TwentyOne

Summary

The contract does not handle ties (when the player and dealer have the same hand value) according to standard blackjack rules. Instead of resulting in a "push" where the player’s wager is returned, the current logic declares the dealer as the winner, causing the player to lose their bet. This behavior deviates from the expected rules of blackjack, where a tie does not result in a loss for the player. This discrepancy could lead to player dissatisfaction and loss of trust in the game’s fairness.

Vulnerability Details

Root Cause:

• The call function resolves the game by comparing the player’s and dealer’s hands:

  if (dealerHand > 21) {

  endGame(msg.sender, true); // Player wins

  } else if (playerHand > dealerHand) {

  endGame(msg.sender, true); // Player wins

  } else {

  endGame(msg.sender, false); // Player loses

  }

• If the player’s hand is equal to the dealer’s hand, the game defaults to the else branch, resulting in the player losing their wager.

• Symptoms:

  • When the player and dealer have the same total hand value (e.g., both have 20):

    • The player’s bet is forfeited, and the dealer is declared the winner.

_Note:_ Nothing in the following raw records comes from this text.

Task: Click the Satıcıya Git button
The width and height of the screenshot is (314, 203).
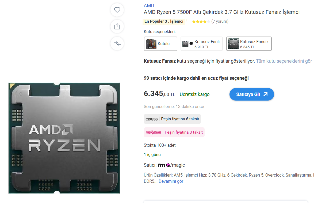Action: pos(252,94)
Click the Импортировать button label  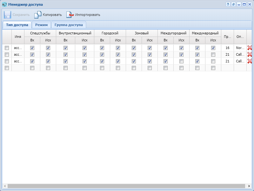coord(88,15)
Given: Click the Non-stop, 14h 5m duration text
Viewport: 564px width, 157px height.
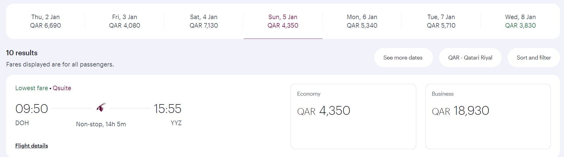Looking at the screenshot, I should point(101,124).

  • There is no logic to handle a tie (push), which is standard in blackjack.

• Deviation from Project Details:

  • The project aims to follow standard blackjack rules. In classic blackjack, a tie results in a "push," where the player’s wager is returned.

Impact

Player Financial Loss:

• Players unfairly lose their wager in a tie scenario, which goes against the rules of blackjack.

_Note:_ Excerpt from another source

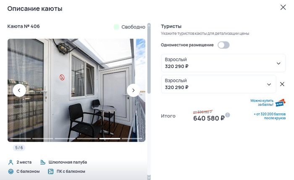Viewport: 294px width, 180px height.
Task: Click the scrollbar up arrow in cabin panel
Action: [x=149, y=26]
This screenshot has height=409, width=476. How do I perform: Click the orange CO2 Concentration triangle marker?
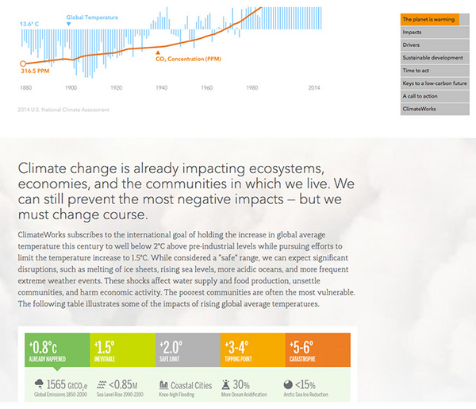[159, 52]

• Trust and Transparency Issues:

  • Players may perceive the game as unfair or rigged if ties consistently result in losses.

• Reputation Risk:

  • The discrepancy from standard blackjack rules could harm the protocol’s reputation and deter users from participating.

Tools Used

Manual code review.

Recommendations

1. Implement Tie Logic (Push Rule):

   • Update the call function to handle ties appropriately by returning the player’s wager in case of a tie:

     if (dealerHand > 21) {

     endGame(msg.sender, true); // Player wins

     } else if (playerHand > dealerHand) {

     endGame(msg.sender, true); // Player wins

     } else if (playerHand == dealerHand) {

     // Push logic: return the player's wager

     payable(msg.sender).transfer(1 ether);

     emit GameResult(msg.sender, "Push - Tie", playerHand, dealerHand);

     } else {

     endGame(msg.sender, false); // Player loses

     }

2. Document Tie Behavior (If Not Changed):

   • If the contract behavior remains unchanged, explicitly state in the project documentation that a tie results in a loss for the player, deviating from standard blackjack rules. Example:

     • "In the TwentyOne protocol, ties result in the dealer winning the game, and the player’s wager is forfeited. This differs from the standard blackjack rule where ties result in a push."

3. Emit Events for Transparency:

   • Emit detailed game result events to ensure players understand the outcome:

     event GameResult(address indexed player, string result, uint256 playerHand, uint256 dealerHand);

     ​

4. Test Tie Scenarios:

   • Add test cases to ensure the behavior for ties aligns with the documentation or push logic:

     • Player and dealer both have 20.

     • Player and dealer both have 21 (but not blackjack).